Exercise objective:
Print the entries exactly; skip the pictures.

Records supplied:
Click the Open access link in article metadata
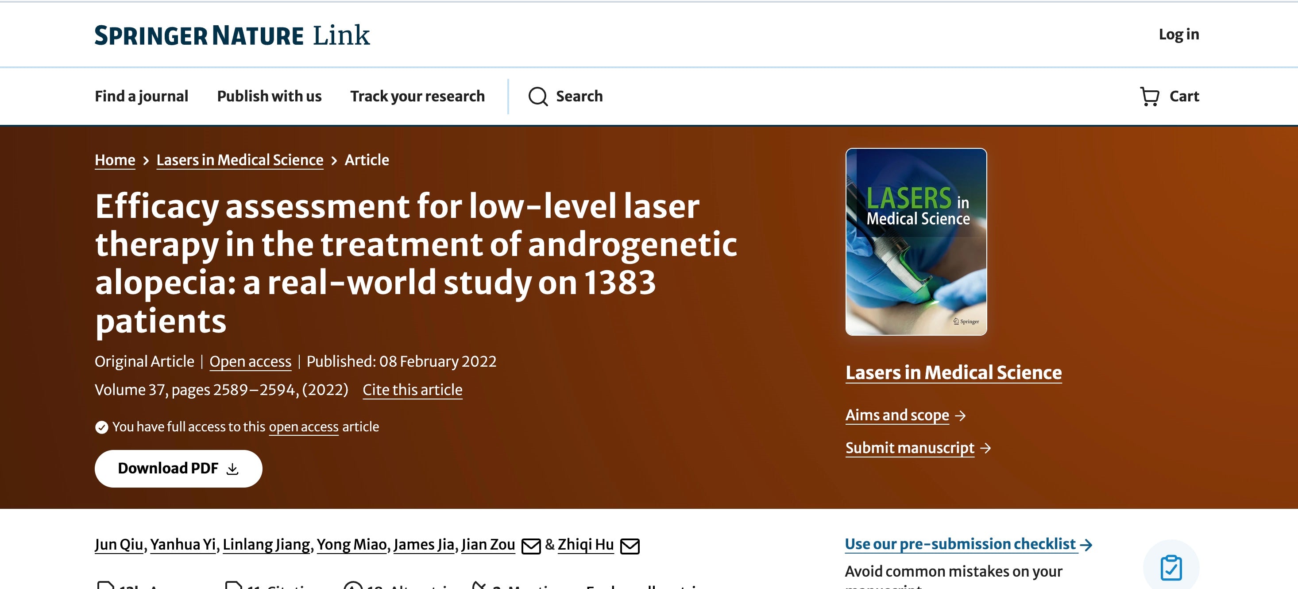Viewport: 1298px width, 589px height. point(250,362)
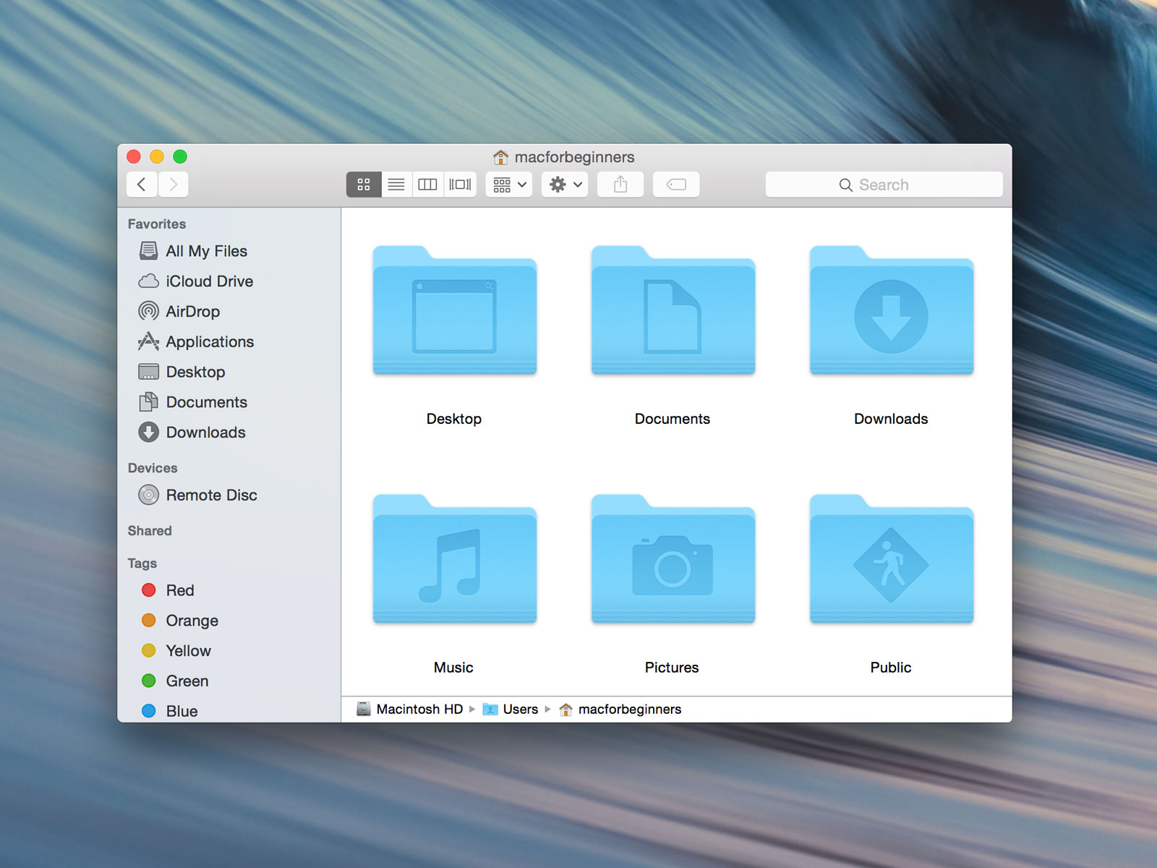The height and width of the screenshot is (868, 1157).
Task: Click the Edit Tags button in the toolbar
Action: click(x=675, y=184)
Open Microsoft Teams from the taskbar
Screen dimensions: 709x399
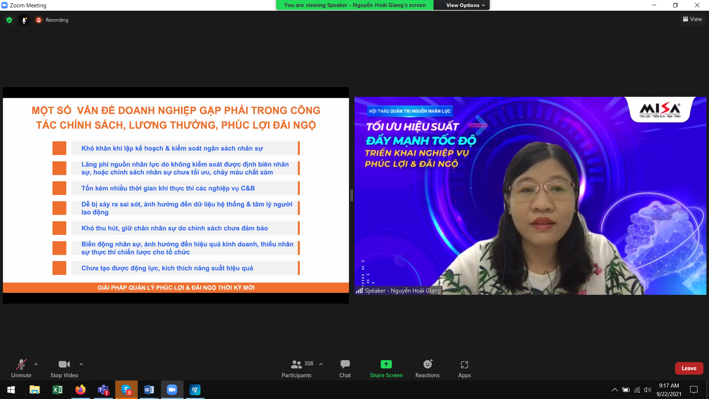coord(103,390)
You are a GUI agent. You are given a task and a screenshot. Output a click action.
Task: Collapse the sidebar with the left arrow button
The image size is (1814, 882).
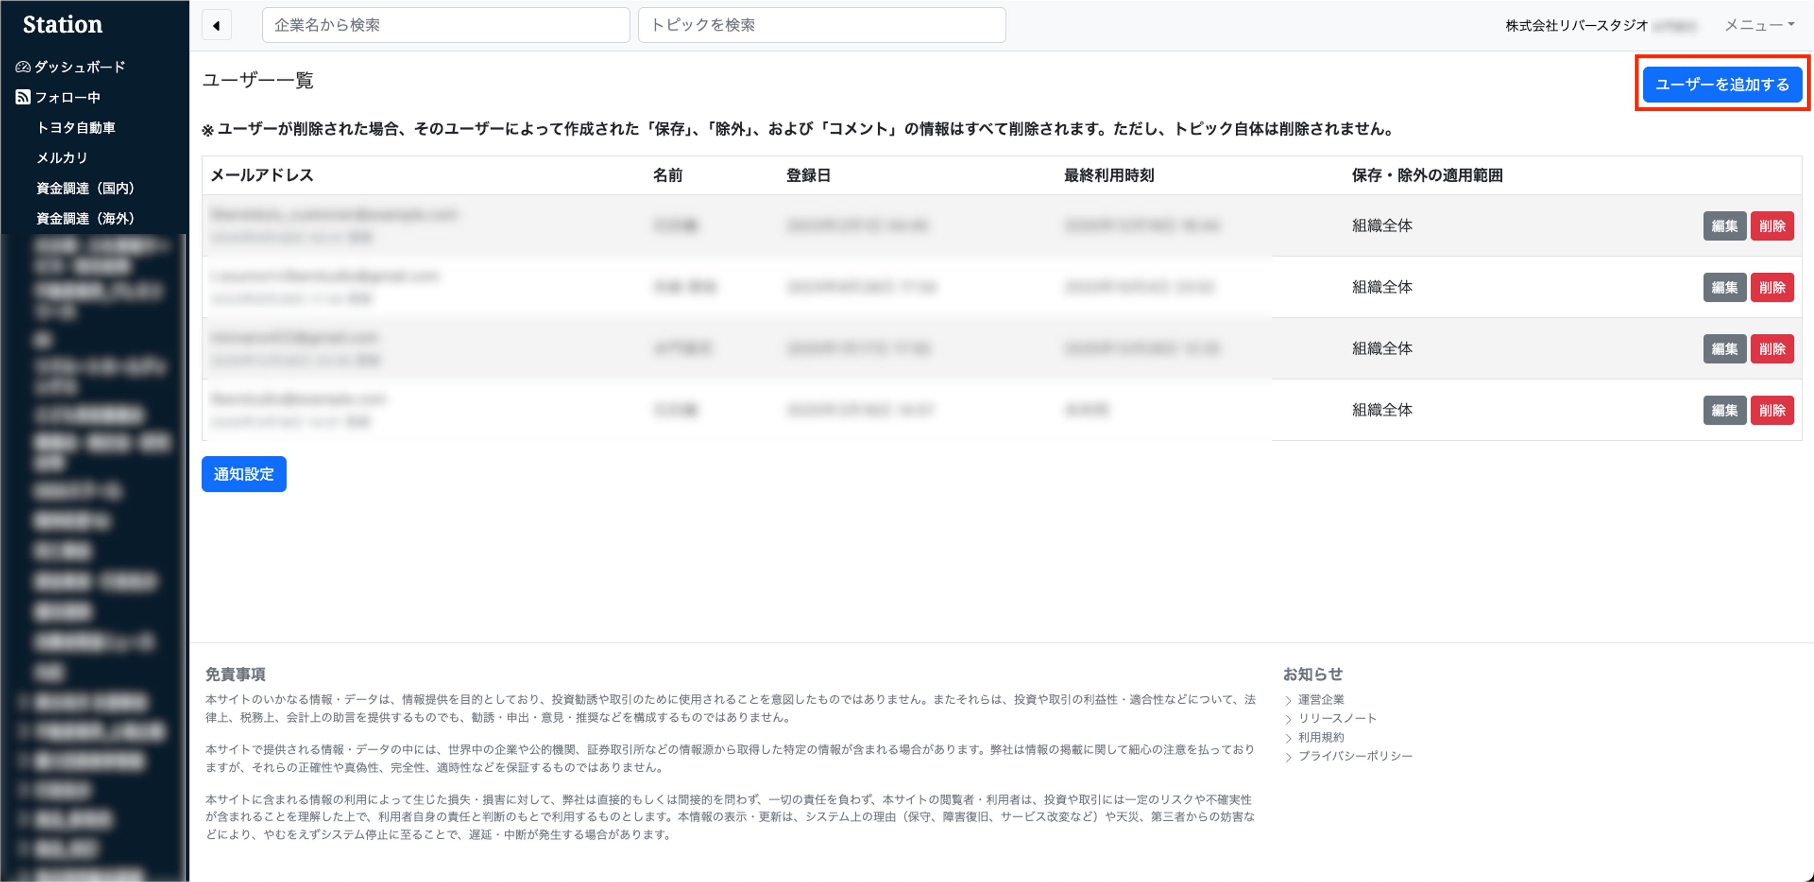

Answer below:
Click the Open access link in article metadata
Viewport: 1298px width, 589px height. point(250,362)
The height and width of the screenshot is (868, 1157).
Task: Click the Edit Tags button in the toolbar
Action: click(x=675, y=184)
Open Microsoft Teams from the taskbar
Screen dimensions: 709x399
coord(103,390)
You are a GUI agent. You are given a task and a screenshot. Output a click action.
Task: Collapse the sidebar with the left arrow button
The image size is (1814, 882).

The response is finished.